====== SEITENTEXT

Vereinte Nationen fordern Freilassung von Narges Mohammadi

Die Vereinten Nationen haben den Nobelpreis für die inhaftierte iranische Frauenrechtsaktivistin Narges Mohammadi begrüßt und ihre Freilassung gefordert. „Frauen im Iran sind eine Inspiration für die Welt“, sagte Liz Throssell, Sprecherin des UN-Büros für Menschenrechte, am Freitag in Genf.

Taghi Ramahi, Ehemann von Narges Mohammadi.
Taghi Ramahi, Ehemann von Narges Mohammadi.

© REUTERS/Christian Hartmann

„Wir haben ihren Mut und ihre Entschlossenheit angesichts von Repressalien, Einschüchterung und Gewalt gesehen.“ Der Fall Mohammadis zeige, welche großen Risiken Frauen auf sich nähmen, um sich für die Menschenrechte aller Iraner einzusetzen. „Wir fordern ihre Freilassung und die Freilassung aller Menschenrechtsverteidiger, die im Iran inhaftiert sind“, sagte sie.

Die UN-Sprecherin in Genf erinnerte daran, dass UN-Generalsekretär António Guterres stets den Respekt für Frauenrechte einfordere. „Er hat die Menschenrechte von Frauen und Mädchen im Iran stets verteidigt“, sagte Alessandra Vellucci.

============
====== DATENABSCHNITT

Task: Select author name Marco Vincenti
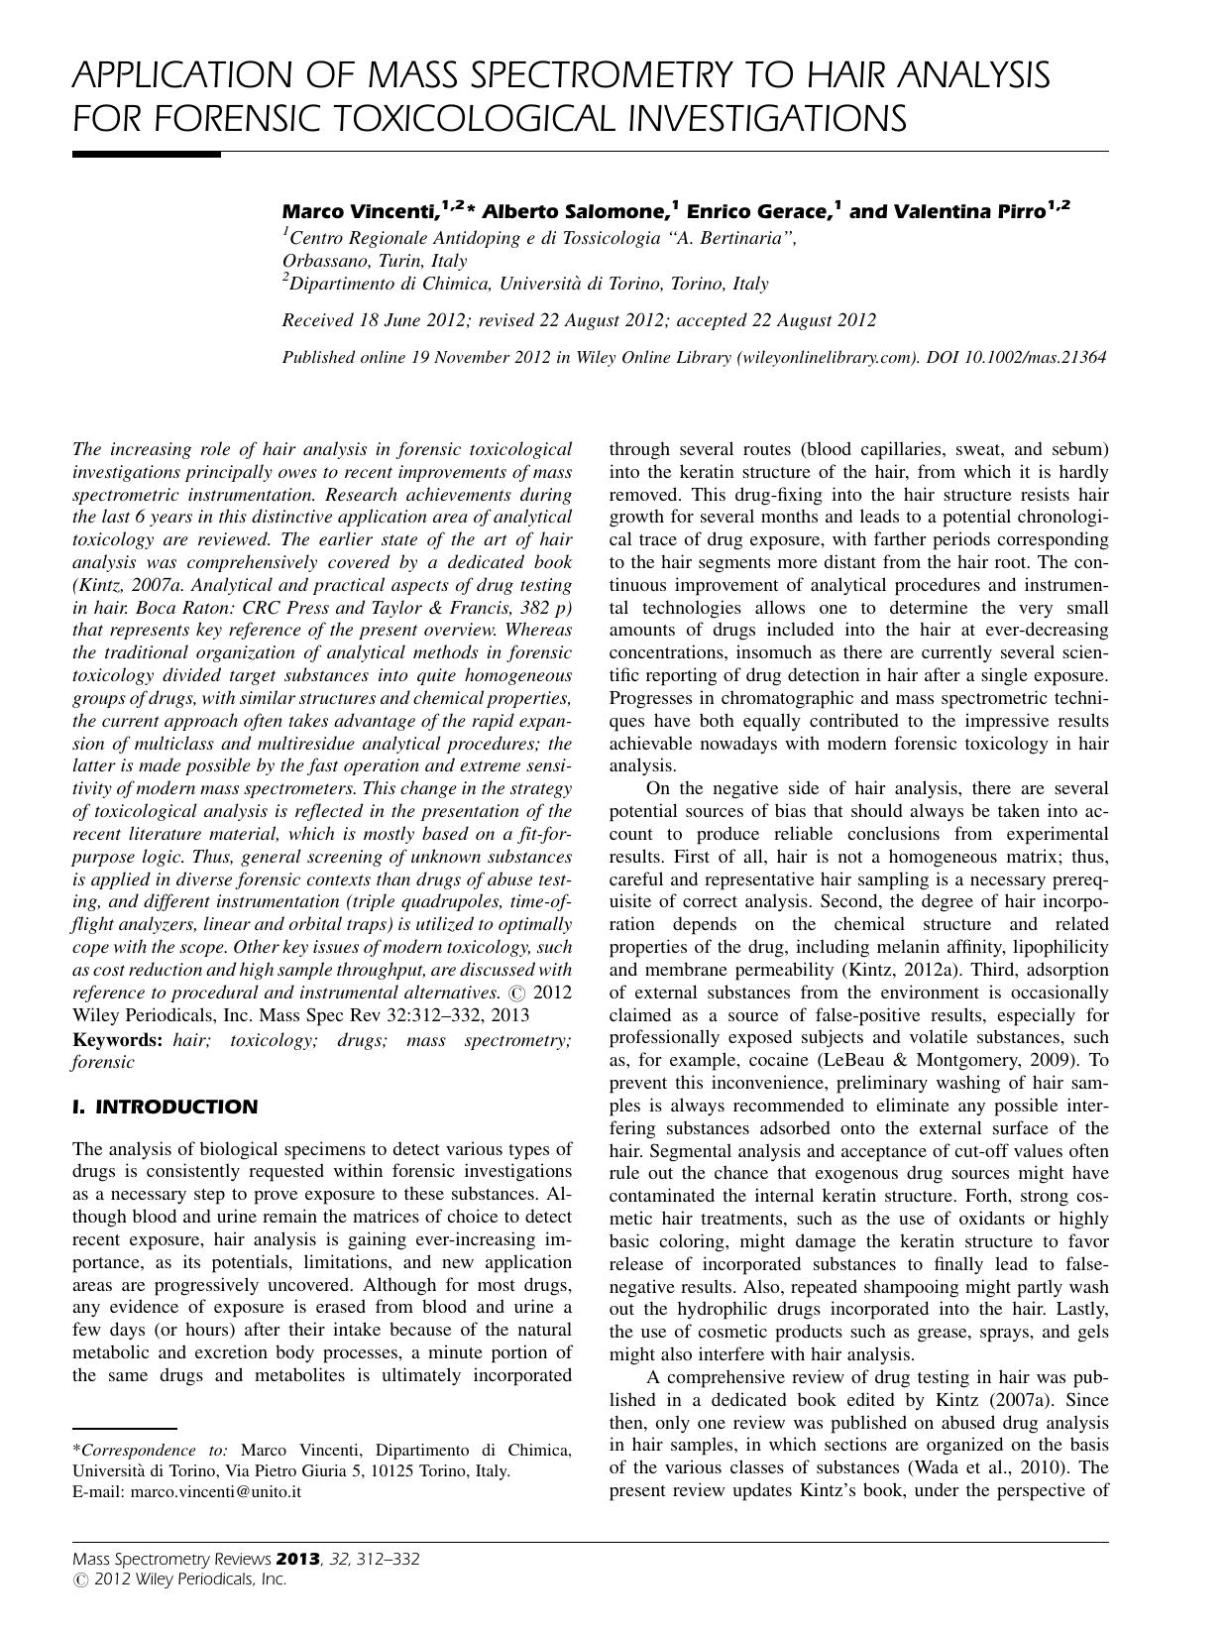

============

AUFGABE =
Beantworte zum Text über Narges Mohammadi:
(a) Wer sprach am Freitag in Genf als Sprecherin des UN-Büros für Menschenrechte?
(b) Wessen Freilassung wird außer der von Mohammadi noch gefordert?
(c) Welche Sprecherin sagte, Guterres habe die Menschenrechte von Frauen und Mädchen im Iran stets verteidigt?

LÖSUNG =
(a) Liz Throssell
(b) Die Freilassung aller im Iran inhaftierten Menschenrechtsverteidiger
(c) Alessandra Vellucci